Reflexões a partir do filme Dias Perfeitos
No filme Dias Perfeitos, acompanhamos Hirayama, zelador de banheiros públicos de Tóquio que, em meio a uma rotina pacífica e metódica, encontra prazer em hobbies como leitura, música e fotografia. Sua vida simples nos oferece uma sensação de calma, mas também desperta inquietação, levando-nos a questionar o que significa encontrar paz em um mundo que demanda movimento constante.
Para o diretor Wim Wenders, o filme é uma ode à paz e uma crítica ao modelo de progresso ininterrupto que predomina no mundo atual. Países e empresas estão obcecados por crescimento contínuo, e Wenders questiona os efeitos dessa busca incessante, que, segundo ele, gera desigualdade e descontentamento. Hirayama, em contraste, encontra pequenas revelações em seu dia a dia, capturando a poesia do cotidiano em momentos de trocas afetivas e na luz que ele registra com sua câmera analógica.
Perfect Days is as close as I ever got to making a statement on peace. For me, one of the big conditions of peace is being content with what you have. One of the big troubles with peace is that our countries and economies are addicted to growth. Growth creates wars. Growth creates inequality. Growth creates those who cannot grow, as opposed to those who always want to continue to grow. Growth is a huge obstacle to peace. Our economists do not like to hear that. They don’t want to hear that we shouldn’t be happy with what we have and try to share it instead of growing more. Growing more is only possible at the expense of others who will grow less, and that’s the reason for most wars. Hirayama is a real peacemaker. He’s my first real peace hero…well, except for the angels in Wings of Desire.
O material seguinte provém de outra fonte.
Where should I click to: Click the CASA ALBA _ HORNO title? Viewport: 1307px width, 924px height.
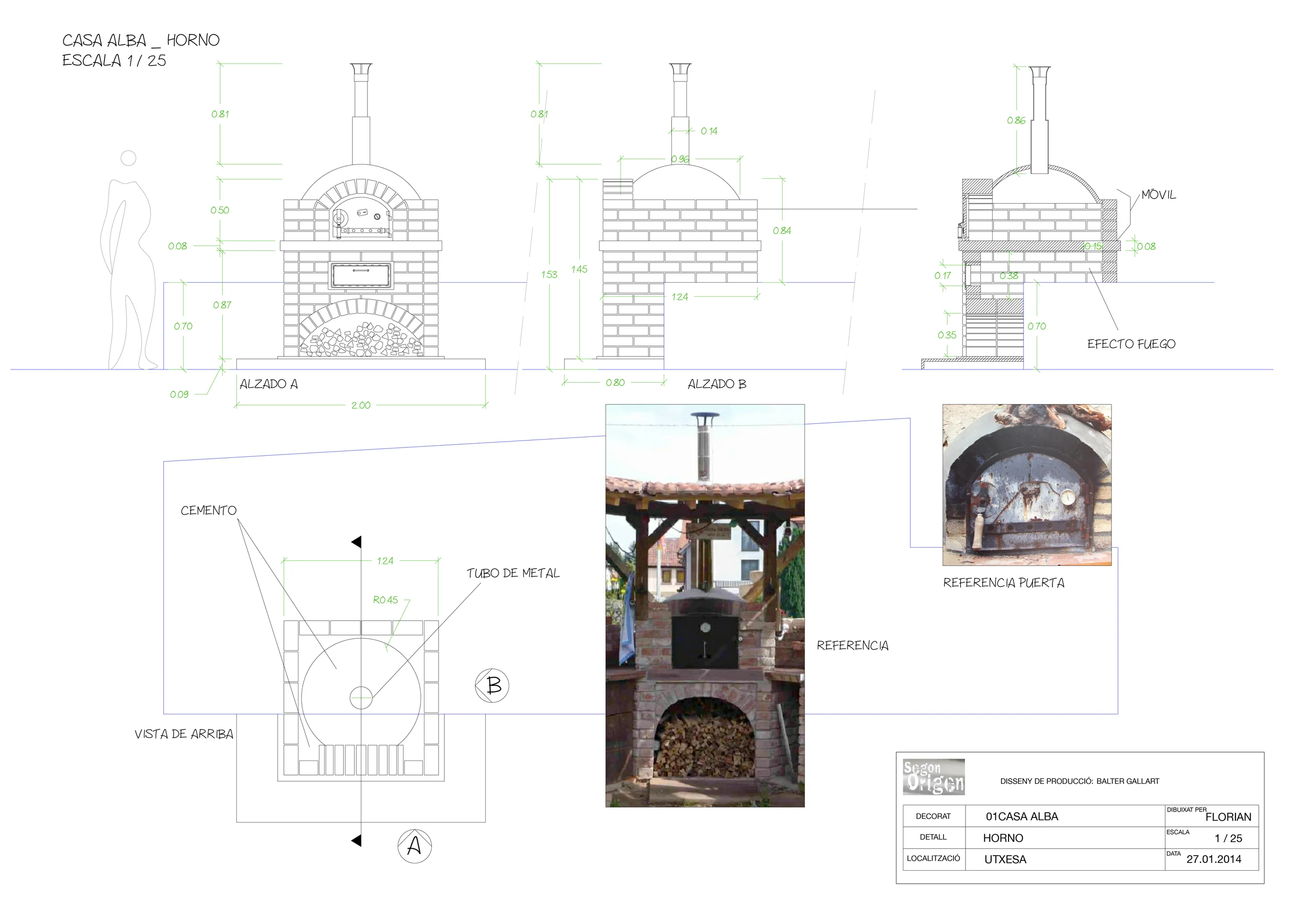point(141,40)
Hirayama se conecta silenciosamente com as pessoas ao seu redor: o homem que dança na avenida, uma árvore que ele abraça, uma criança sozinha no banheiro ou uma jovem que almoça solitária na praça. Contudo, para além da contemplação das coisas simples, o filme pode ser visto por outro viés: sua apreciação por tecnologias antigas e isolamento também pode refletir sua desconexão com o presente. O filme vai além da celebração da rotina, questionando a escolha de Hirayama em se isolar. Esse afastamento, em certo sentido, sugere uma fuga do passado, dos conflitos, do diálogo e relutância em acolher o novo.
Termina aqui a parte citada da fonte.